# Directions:
a: Answer these questions from the Darfur article:
(i) Where did the Darfur Action Committee stage its mock refugee camp?
(ii) On what date and at which campus was the regents' vote on divestment to take place?
(iii) What was the mock camp called?
b: Print everything in the Darfur article from "Students Depict Darfur" down to "world in Sudan.".

Students Depict Darfur Refugee Conditions
In anticipation of the UC Board of Regents' vote on divestment from Sudan, the UCLA Darfur Action Committee staged a mock refugee camp in Schoenberg Quad.
Published: Thursday, January 12, 2006
This article was first published in the Daily Bruin.
By Jackie Brosamer, Daily Bruin contributor
Walking to class Jan. 11, students came face-to-face with the impoverished conditions faced by those affected by the current violence halfway across the world in Sudan.
To raise support for the University of California divestment from Sudan, the Darfur Action Committee staged a mock refugee camp in Schoenberg Quad.
The camp is one of the events held by DAC in anticipation of the UC Board of Regents' vote on divestment from Sudan on Jan. 19 at UC San Diego.
"We want to show the regents that they need to be accountable to students," said Megan Markoff, DAC refugee camp coordinator. "If students make this an issue, then the regents will have to take action. This is a great opportunity to use our power as students for social good."
Called "Reality of the Refugees," the mock camp featured tents simulating living conditions for Darfurians displaced to refugee camps on the border of Chad due to ongoing genocide in Sudan.

# Dataset content:
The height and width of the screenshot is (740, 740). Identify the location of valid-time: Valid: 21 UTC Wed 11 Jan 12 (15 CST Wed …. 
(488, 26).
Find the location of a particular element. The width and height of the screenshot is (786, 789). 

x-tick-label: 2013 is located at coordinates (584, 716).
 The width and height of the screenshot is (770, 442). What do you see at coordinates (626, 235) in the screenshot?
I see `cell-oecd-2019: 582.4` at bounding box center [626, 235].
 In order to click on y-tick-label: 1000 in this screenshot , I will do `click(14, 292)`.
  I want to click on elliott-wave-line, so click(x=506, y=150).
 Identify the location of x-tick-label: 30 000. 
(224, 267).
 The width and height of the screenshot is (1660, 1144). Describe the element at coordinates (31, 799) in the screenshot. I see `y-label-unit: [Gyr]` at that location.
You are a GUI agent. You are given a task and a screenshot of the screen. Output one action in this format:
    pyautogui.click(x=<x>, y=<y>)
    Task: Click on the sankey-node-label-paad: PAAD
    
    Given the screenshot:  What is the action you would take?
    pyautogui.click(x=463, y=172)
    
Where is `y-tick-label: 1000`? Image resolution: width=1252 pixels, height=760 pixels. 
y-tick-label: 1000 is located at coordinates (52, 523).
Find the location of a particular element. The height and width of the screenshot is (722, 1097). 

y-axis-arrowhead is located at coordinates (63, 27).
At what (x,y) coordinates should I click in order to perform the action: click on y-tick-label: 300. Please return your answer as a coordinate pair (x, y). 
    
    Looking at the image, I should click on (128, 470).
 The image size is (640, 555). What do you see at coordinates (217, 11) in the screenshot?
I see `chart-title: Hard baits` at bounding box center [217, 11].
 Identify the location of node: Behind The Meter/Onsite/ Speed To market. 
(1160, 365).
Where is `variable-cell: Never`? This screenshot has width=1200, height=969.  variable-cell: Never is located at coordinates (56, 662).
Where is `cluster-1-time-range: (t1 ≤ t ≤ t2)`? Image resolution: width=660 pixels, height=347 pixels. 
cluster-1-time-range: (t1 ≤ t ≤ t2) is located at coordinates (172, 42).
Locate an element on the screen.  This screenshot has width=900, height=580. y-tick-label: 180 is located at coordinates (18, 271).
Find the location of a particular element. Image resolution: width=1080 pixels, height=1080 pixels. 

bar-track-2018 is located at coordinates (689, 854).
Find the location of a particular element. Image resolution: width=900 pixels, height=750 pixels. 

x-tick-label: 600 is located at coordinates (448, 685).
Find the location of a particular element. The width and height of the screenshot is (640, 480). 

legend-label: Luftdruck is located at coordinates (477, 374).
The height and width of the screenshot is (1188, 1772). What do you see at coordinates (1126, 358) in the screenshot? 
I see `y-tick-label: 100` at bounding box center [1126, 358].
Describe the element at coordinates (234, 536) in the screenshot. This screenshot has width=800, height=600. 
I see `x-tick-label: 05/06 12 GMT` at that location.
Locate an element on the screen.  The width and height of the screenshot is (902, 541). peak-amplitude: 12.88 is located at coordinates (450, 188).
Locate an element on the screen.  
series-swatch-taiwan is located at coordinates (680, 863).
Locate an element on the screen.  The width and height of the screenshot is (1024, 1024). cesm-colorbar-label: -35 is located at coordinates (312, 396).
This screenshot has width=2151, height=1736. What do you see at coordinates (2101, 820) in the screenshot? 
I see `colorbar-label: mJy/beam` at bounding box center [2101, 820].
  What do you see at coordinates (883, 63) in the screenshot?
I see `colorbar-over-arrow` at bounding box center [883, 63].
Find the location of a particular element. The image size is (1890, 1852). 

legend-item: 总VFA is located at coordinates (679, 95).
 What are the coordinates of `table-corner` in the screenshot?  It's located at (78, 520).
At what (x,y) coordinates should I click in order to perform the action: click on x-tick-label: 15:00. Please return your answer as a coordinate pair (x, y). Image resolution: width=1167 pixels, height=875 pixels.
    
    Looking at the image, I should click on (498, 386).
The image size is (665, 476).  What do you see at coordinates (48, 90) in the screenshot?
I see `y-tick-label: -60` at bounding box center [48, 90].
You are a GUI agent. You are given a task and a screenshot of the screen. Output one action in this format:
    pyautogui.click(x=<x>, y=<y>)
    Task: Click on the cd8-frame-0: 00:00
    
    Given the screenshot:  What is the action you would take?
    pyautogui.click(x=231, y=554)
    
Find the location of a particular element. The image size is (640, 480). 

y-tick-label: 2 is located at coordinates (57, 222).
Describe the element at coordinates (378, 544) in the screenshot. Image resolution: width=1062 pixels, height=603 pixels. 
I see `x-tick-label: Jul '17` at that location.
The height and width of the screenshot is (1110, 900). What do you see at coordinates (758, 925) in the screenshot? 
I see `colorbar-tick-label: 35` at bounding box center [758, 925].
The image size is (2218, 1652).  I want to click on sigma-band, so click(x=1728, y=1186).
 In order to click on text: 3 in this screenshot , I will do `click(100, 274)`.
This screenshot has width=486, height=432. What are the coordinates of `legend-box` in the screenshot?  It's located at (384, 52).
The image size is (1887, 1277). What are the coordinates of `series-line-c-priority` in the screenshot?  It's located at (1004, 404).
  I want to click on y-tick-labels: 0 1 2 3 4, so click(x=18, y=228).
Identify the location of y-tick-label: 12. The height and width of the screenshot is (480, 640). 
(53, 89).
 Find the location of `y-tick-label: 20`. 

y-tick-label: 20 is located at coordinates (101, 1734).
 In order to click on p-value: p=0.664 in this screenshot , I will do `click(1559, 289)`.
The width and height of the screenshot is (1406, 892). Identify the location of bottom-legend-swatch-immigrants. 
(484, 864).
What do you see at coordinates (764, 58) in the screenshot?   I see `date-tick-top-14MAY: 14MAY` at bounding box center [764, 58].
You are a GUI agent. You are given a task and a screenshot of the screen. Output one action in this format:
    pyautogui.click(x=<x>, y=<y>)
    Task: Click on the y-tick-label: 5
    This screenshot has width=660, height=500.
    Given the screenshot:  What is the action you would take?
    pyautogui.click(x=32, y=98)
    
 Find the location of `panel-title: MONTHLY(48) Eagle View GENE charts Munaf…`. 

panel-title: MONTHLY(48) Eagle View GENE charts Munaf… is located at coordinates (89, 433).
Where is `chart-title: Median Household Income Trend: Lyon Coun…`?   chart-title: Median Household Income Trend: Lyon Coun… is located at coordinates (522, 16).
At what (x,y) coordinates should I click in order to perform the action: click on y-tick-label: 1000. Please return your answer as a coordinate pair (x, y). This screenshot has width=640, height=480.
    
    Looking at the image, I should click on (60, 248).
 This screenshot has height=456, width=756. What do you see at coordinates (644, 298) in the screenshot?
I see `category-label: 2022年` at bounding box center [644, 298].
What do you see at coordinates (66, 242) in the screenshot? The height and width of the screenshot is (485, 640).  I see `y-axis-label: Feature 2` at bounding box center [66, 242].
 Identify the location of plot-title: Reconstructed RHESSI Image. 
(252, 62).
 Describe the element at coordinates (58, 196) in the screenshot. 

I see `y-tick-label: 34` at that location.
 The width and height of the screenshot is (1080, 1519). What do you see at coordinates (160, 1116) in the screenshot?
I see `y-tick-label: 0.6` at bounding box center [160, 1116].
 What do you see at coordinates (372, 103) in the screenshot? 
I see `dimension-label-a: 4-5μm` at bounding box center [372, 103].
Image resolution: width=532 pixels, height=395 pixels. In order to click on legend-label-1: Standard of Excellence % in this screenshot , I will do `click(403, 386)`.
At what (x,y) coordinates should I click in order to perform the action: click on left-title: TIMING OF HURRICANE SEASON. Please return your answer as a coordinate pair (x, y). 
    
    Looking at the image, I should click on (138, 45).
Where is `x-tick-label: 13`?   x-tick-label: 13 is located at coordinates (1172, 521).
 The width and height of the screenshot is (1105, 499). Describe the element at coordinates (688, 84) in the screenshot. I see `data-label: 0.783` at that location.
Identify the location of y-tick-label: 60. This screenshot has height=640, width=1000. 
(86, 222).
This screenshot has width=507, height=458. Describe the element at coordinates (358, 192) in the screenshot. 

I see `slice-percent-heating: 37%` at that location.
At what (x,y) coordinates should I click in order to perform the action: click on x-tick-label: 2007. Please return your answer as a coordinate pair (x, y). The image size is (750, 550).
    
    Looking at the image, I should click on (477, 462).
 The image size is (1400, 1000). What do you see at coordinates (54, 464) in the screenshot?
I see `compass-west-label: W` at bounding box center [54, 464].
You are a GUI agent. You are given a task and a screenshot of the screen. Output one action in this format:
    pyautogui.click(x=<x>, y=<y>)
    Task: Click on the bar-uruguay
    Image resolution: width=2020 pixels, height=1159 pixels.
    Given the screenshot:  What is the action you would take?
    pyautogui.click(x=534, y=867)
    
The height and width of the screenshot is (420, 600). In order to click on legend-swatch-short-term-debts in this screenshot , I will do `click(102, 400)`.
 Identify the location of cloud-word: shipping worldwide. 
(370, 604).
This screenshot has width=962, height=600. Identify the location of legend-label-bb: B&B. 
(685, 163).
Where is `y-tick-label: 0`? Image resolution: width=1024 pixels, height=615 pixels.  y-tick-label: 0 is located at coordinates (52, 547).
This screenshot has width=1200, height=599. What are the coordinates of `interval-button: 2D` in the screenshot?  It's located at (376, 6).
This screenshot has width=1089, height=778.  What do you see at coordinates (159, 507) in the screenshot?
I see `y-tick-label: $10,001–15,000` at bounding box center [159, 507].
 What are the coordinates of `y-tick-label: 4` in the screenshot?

# Answers by item:
a:
(i) In Schoenberg Quad.
(ii) On Jan. 19 at UC San Diego.
(iii) "Reality of the Refugees."

b:
Students Depict Darfur Refugee Conditions
In anticipation of the UC Board of Regents' vote on divestment from Sudan, the UCLA Darfur Action Committee staged a mock refugee camp in Schoenberg Quad.
Published: Thursday, January 12, 2006
This article was first published in the Daily Bruin.
By Jackie Brosamer, Daily Bruin contributor
Walking to class Jan. 11, students came face-to-face with the impoverished conditions faced by those affected by the current violence halfway across the world in Sudan.